Fiction

Apr 06, 2017 16:07

Lindsay Smith, Max Gladstone, Cassandra Rose Clarke, Ian Tregillis, & Fran Wilde, The Witch Who Came in from the Cold, season 1: Serial/shared world. In 60s Prague, Soviet and American spies intrigue, but layered on top is the fight between the Ice and the Flame, competing groups of sorcerors trying to save and/or end the world, with tactics at least as underhanded as those of the Cold War spies. A Soviet spy/sorceress and an American spy are forced to work together on behalf of the Ice, after the American stumbles into something he really shouldn’t have and gets an elemental half-stuffed into him. Engaging enough.

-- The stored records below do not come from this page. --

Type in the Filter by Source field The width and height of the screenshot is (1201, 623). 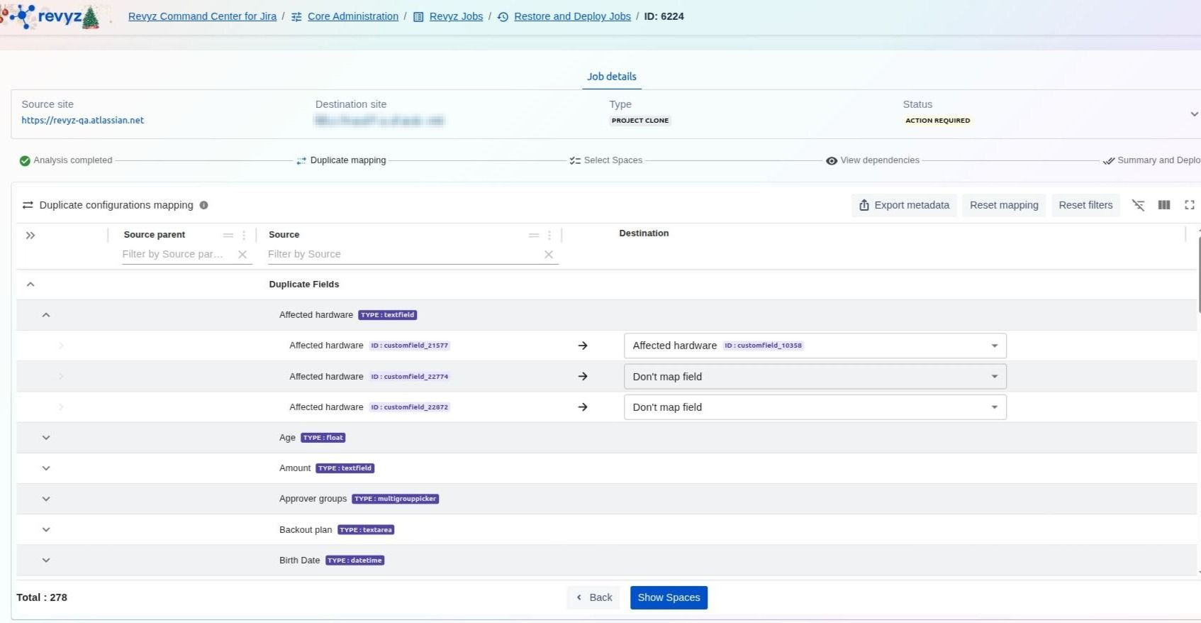pos(401,254)
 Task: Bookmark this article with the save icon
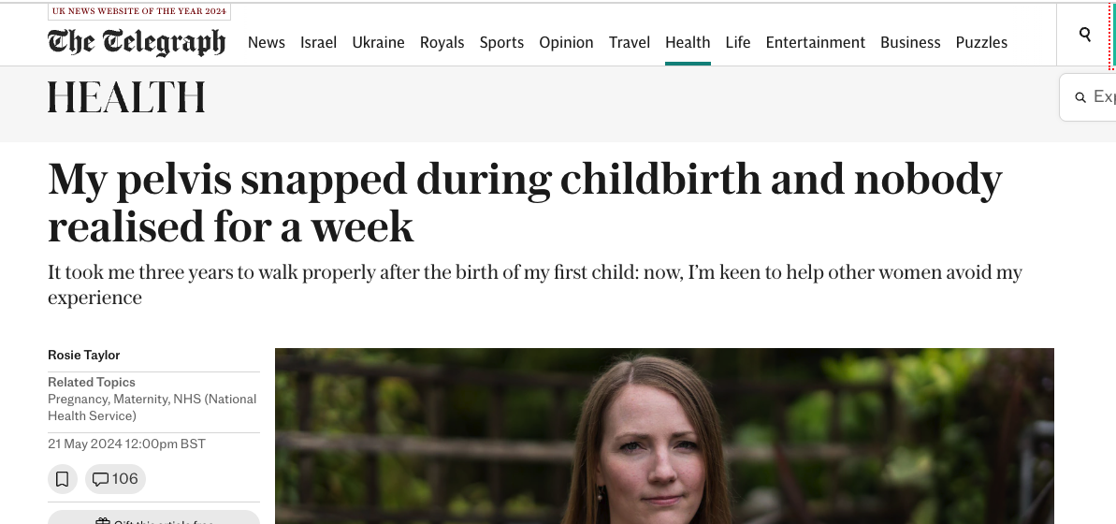(x=62, y=479)
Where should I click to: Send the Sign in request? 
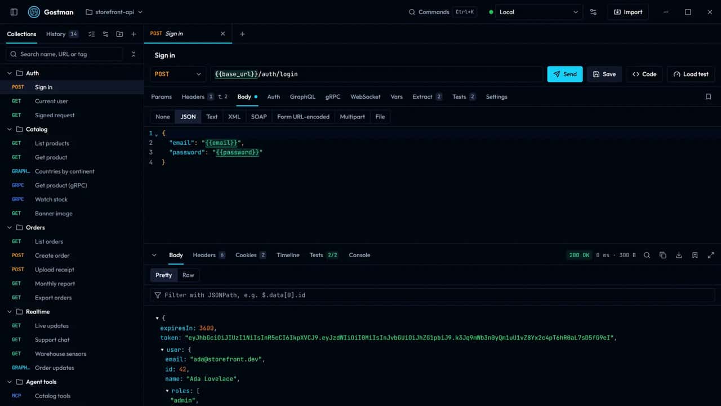[x=565, y=74]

Mishell Baker, Borderline: Millie’s suicide attempt cost her a budding directorial career and most of her legs; she’s learned to manage her borderline personality disorder a little bit, but certainly not enough to handle it well when she’s recruited for the Arcadia Project. Which happens to be a secret agency tasked with managing humanity’s relationship to the fae, who are the source of human creativity. Millie can be truly vicious, but she’s also a great observer, and I enjoyed the story a lot. If you know a lot about BPD you might find some of the infodumps a bit by-the-numbers, but I found them well-justified by her situation, which includes regular deployment of behavioral modification techniques.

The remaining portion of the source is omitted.